🤖 AI Summary
Early identification of secondary headaches in primary care is hindered by time constraints, incomplete clinical information, and high symptom heterogeneity, leading to frequent misdiagnosis or delayed diagnosis. To address these challenges, this paper proposes a scheduler-expert collaborative multi-agent clinical decision support system. The diagnostic task is decomposed into seven domain-specific agents, each leveraging open-source large language models (e.g., Qwen, Llama) and integrating dual prompting mechanisms—guideline-driven (GPrompt) and question-driven (QPrompt)—to enable structured, evidence-based reasoning with full traceability. This architecture markedly enhances diagnostic interpretability and clinical adaptability. Evaluated on 90 expert-annotated cases, GPrompt improves average F1-score by 12.3% over baseline; gains are especially pronounced for smaller models, consistently outperforming single-model approaches.
📝 Abstract
Unlike most primary headaches, secondary headaches need specialized care and can have devastating consequences if not treated promptly. Clinical guidelines highlight several 'red flag' features, such as thunderclap onset, meningismus, papilledema, focal neurologic deficits, signs of temporal arteritis, systemic illness, and the 'worst headache of their life' presentation. Despite these guidelines, determining which patients require urgent evaluation remains challenging in primary care settings. Clinicians often work with limited time, incomplete information, and diverse symptom presentations, which can lead to under-recognition and inappropriate care. We present a large language model (LLM)-based multi-agent clinical decision support system built on an orchestrator-specialist architecture, designed to perform explicit and interpretable secondary headache diagnosis from free-text clinical vignettes.

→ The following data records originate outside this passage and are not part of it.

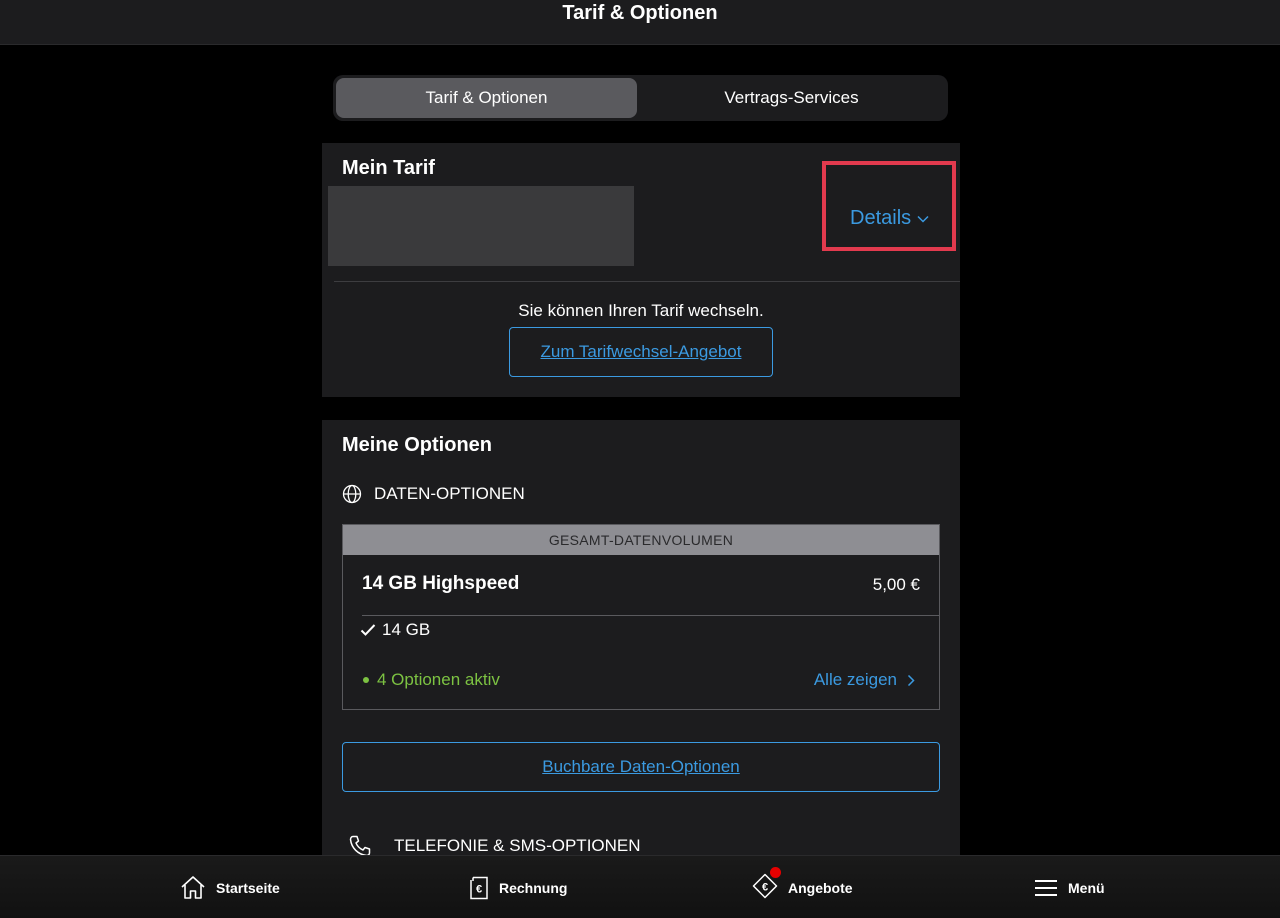 The image size is (1280, 918). What do you see at coordinates (641, 540) in the screenshot?
I see `total-volume-band: GESAMT-DATENVOLUMEN` at bounding box center [641, 540].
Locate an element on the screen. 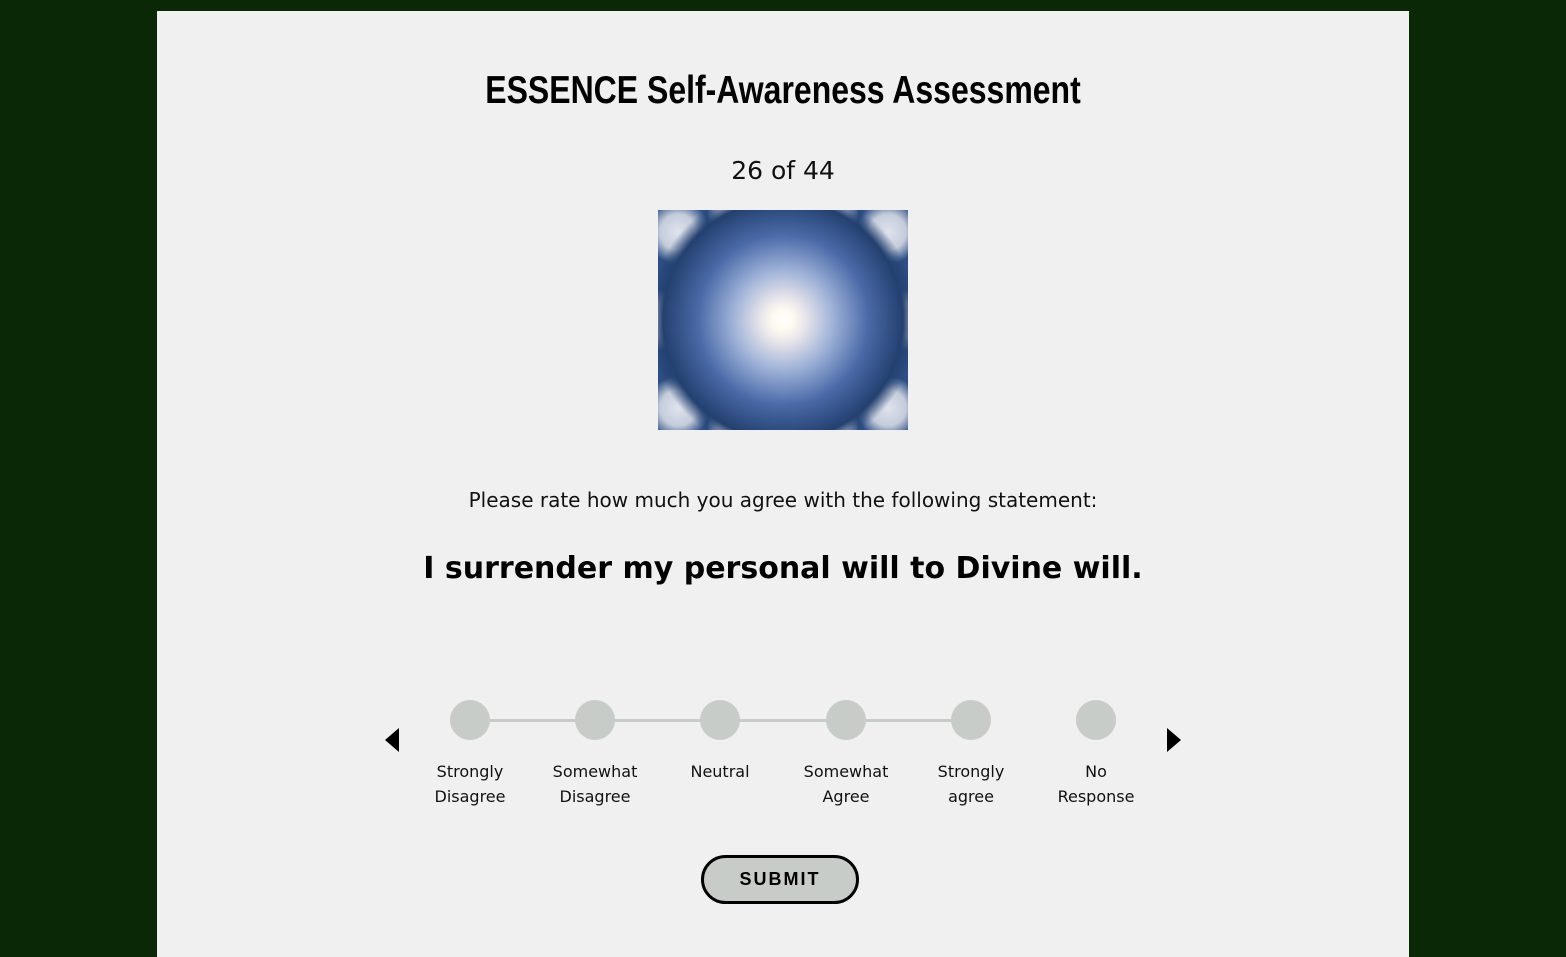 This screenshot has height=957, width=1566. option-neutral: Neutral is located at coordinates (720, 742).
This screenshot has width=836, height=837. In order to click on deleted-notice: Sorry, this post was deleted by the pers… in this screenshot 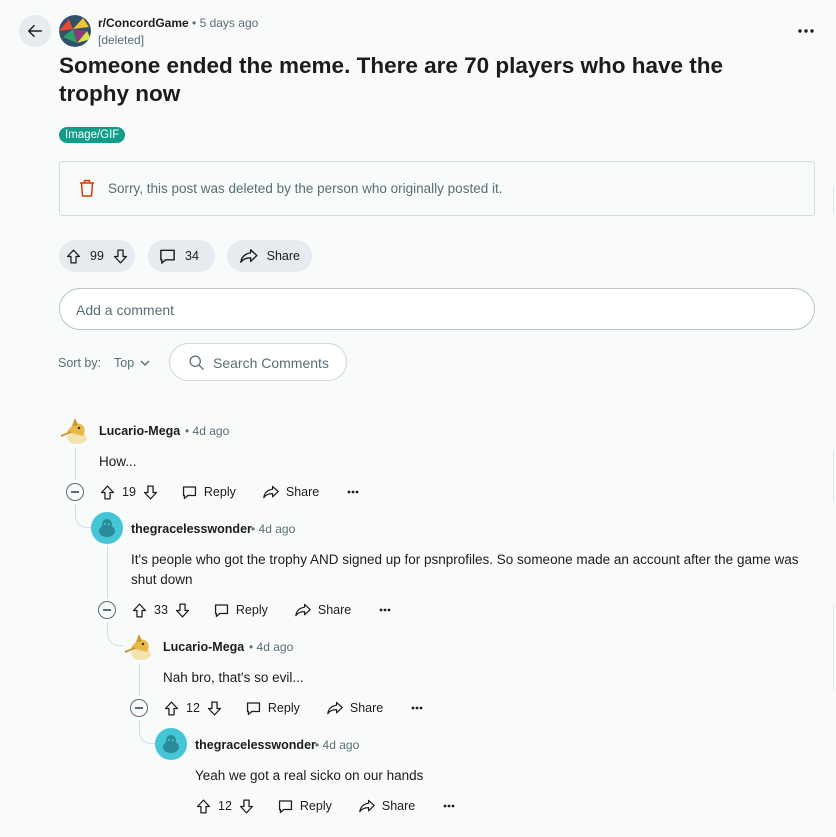, I will do `click(437, 188)`.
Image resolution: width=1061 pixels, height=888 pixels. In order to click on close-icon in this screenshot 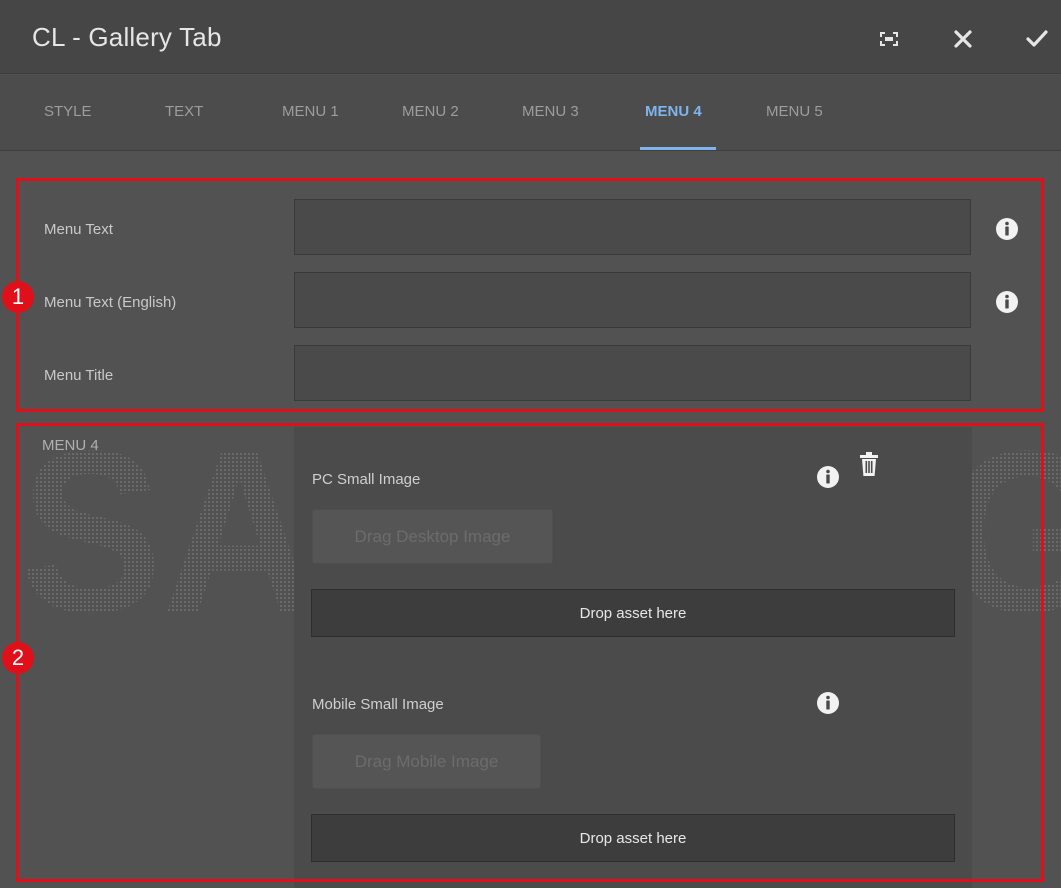, I will do `click(963, 39)`.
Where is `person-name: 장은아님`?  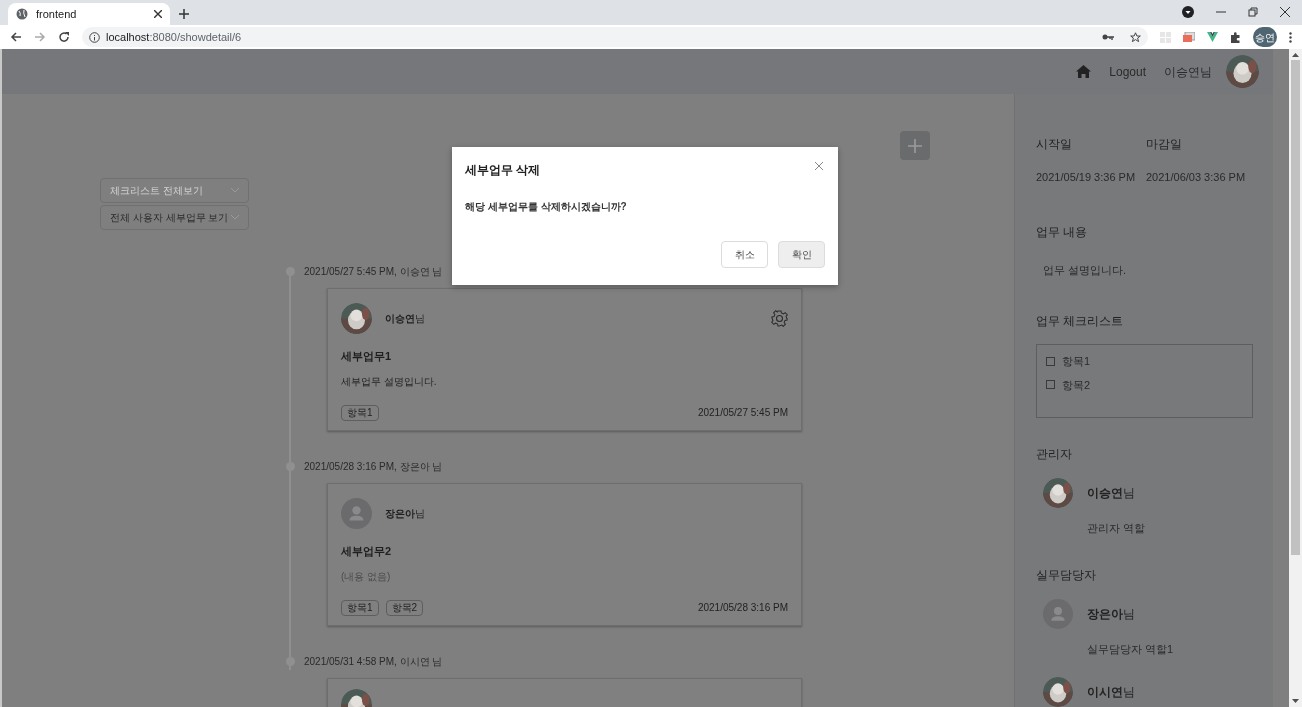 person-name: 장은아님 is located at coordinates (1111, 614).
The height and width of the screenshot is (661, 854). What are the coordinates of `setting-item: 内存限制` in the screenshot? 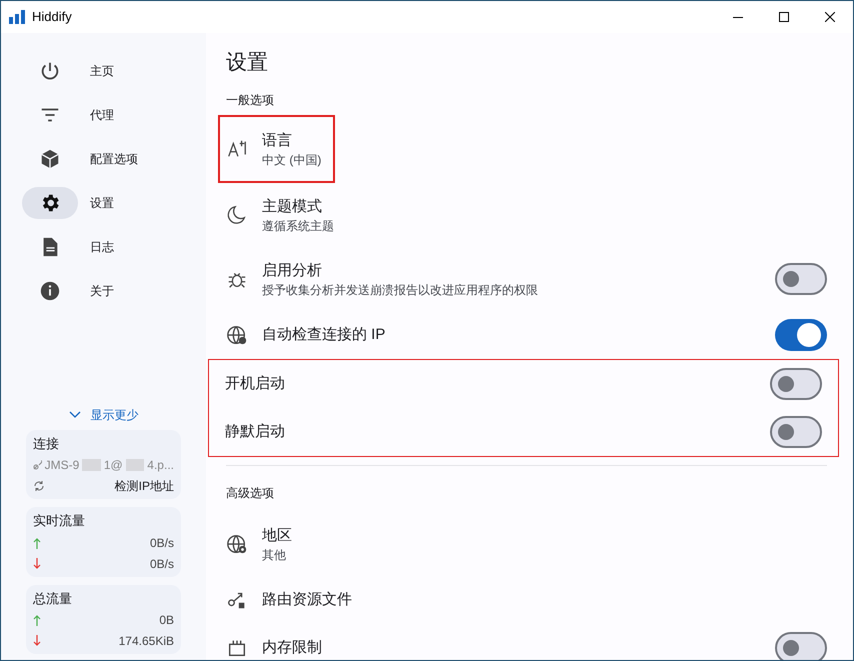 It's located at (526, 642).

The multi-agent system decomposes diagnosis into seven domain-specialized agents, each producing a structured and evidence-grounded rationale, while a central orchestrator performs task decomposition and coordinates agent routing. We evaluated the multi-agent system using 90 expert-validated secondary headache cases and compared its performance with a single-LLM baseline across two prompting strategies: question-based prompting (QPrompt) and clinical practice guideline-based prompting (GPrompt). We tested five open-source LLMs (Qwen-30B, GPT-OSS-20B, Qwen-14B, Qwen-8B, and Llama-3.1-8B), and found that the orchestrated multi-agent system with GPrompt consistently achieved the highest F1 scores, with larger gains in smaller models. These findings demonstrate that structured multi-agent reasoning improves accuracy beyond prompt engineering alone and offers a transparent, clinically aligned approach for explainable decision support in secondary headache diagnosis.